Entre os argumentos principais das famílias que buscam a educação domiciliar, a segurança se destaca. Porém, pesquisas apontam que o local mais perigoso para a criança, atualmente, é o próprio lar. No boletim de 2023 do Ministério da Saúde: para crianças de 0 a 9 anos, 70,9% dos casos de violência sexual ocorreram na residência da vítima; para adolescentes de 10 a 19 anos, esse percentual foi de 63,4%.
"Na sala de aula, a maior parte das notificações de violação seja psicológica ou física da criança, sobretudo a pequena, é a identificação do profissional que está ali na creche ou na pré-escola com ela todos os dias, que percebe manchas no corpo, que percebe mudança de comportamento, que percebe ou que captura num desenho, que são as formas de comunicação da criança, sobretudo pequenininha", aponta Luz.
Embora muito se fala sobre a fiscalização no lar, a denúncia direta sequer é o principal meio. "Justamente porque a violência infantil é tão complexa.

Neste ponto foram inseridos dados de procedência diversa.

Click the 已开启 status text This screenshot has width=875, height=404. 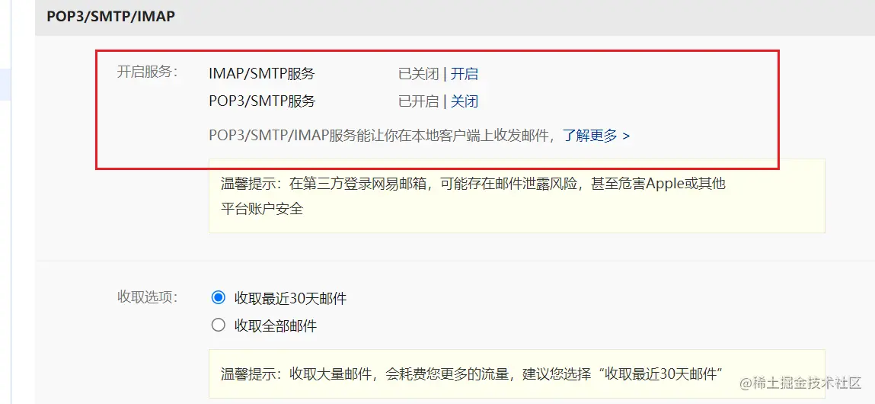[418, 101]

Justamente porque ela acontece por uma pessoa que a criança ama e respeita. Até ver que aquilo é uma violência, a gente já está no extremo da situação, então normalmente o que acontece é o professor identificar as marcas ou essa mudança de comportamento", explica.

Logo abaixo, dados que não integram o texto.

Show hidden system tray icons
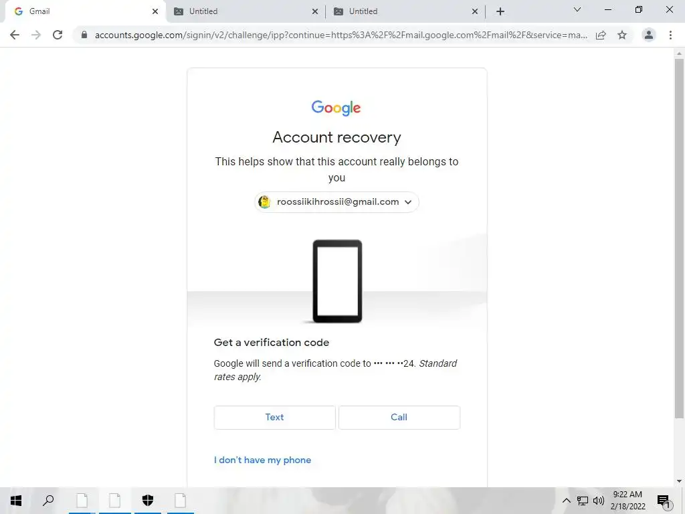This screenshot has height=514, width=685. point(566,501)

"Imagina se as crianças estão retiradas da escola, como é que vai acontecer? Não vai acontecer".
A desigualdade é outra faceta que tende a se aprofundar com a retirada das crianças de escolas. "Infelizmente quem está fora da escola hoje são as crianças menos favorecidas [...] justamente nas regiões onde há mais presença de trabalho informal", destaca Mariana. "Os riscos são enormes mesmo: aumento da evasão, do trabalho infantil, de pobreza".
Costin concorda: "Será que essa família tem condições de educar seus filhos? Eu soube de casos de professores universitários que estavam fora do país. Então, eles alfabetizaram seus filhos. Mas 82% dos estudantes brasileiros da educação básica estão em escolas públicas. Provavelmente, são famílias que não têm tantos recursos. Eles vão ter condições de praticar homeschooling? Não, não creio".

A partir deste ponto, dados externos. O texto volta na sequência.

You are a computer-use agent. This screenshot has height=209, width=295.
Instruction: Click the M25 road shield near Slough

A desigualdade vai além, afetando, inclusive, os membros da família de formas diferentes. "Isso significa também que alguém do casal, ou o pai ou a mãe, não pode trabalhar". A carga recai, sobretudo, na mãe - aprofundando a desigualdade de gênero.
Entre as crianças, o mais velho tende a ter sua educação afetada, principalmente. "Se os irmãos não estão na escola, estão em homeschooling, aumentam as chances dos pais quererem que a irmã mais velha cuide das crianças mais jovens. Ela não vai para a escola, fica com as crianças pequenas e ninguém avança".
Pandemia: o grande teste
"É só olhar o que aconteceu com o desenvolvimento infantil durante o período da pandemia. Um grande teste do que seria uma sociedade, em que o homeschooling era a regra, é ver o que aconteceu com muitas crianças: retardo no desenvolvimento pleno", destaca Costin.
Estudo do Laboratório de Pesquisa em Oportunidades Educacionais, em parceria com a Fundação Maria Cecília Souto Vidigal, apontaram que, durante a pandemia, crianças tiveram grandes impactos negativos na educação. "As crianças perderam tiveram perdas imensas do seu desenvolvimento em linguagem e matemática [...] Mas também nas capacidades motoras, porque não podiam sair e se mexer. Tiveram perdas significativas no socioemocional também", disse Luz.
Neste cenário, para ambas as pesquisadoras, sequer a regulamentação da educação domiciliar é o caminho. Segundo Costin, "o ideal era proibir. Eu acho até que pode ser que no futuro a gente possa revisitar essa abordagem, mas no momento, não".
A lista de outros focos mais relevantes e que contribuem efetivamente para a qualidade da educação é longa. Entre tornar a profissão de professor mais atrativa, alocar professor em uma única escola, formação continuada do corpo docente e avanço em direção ao tempo integral, para as pesquisadoras, autoridades têm um plano claro de ação que não inclui homeschooling.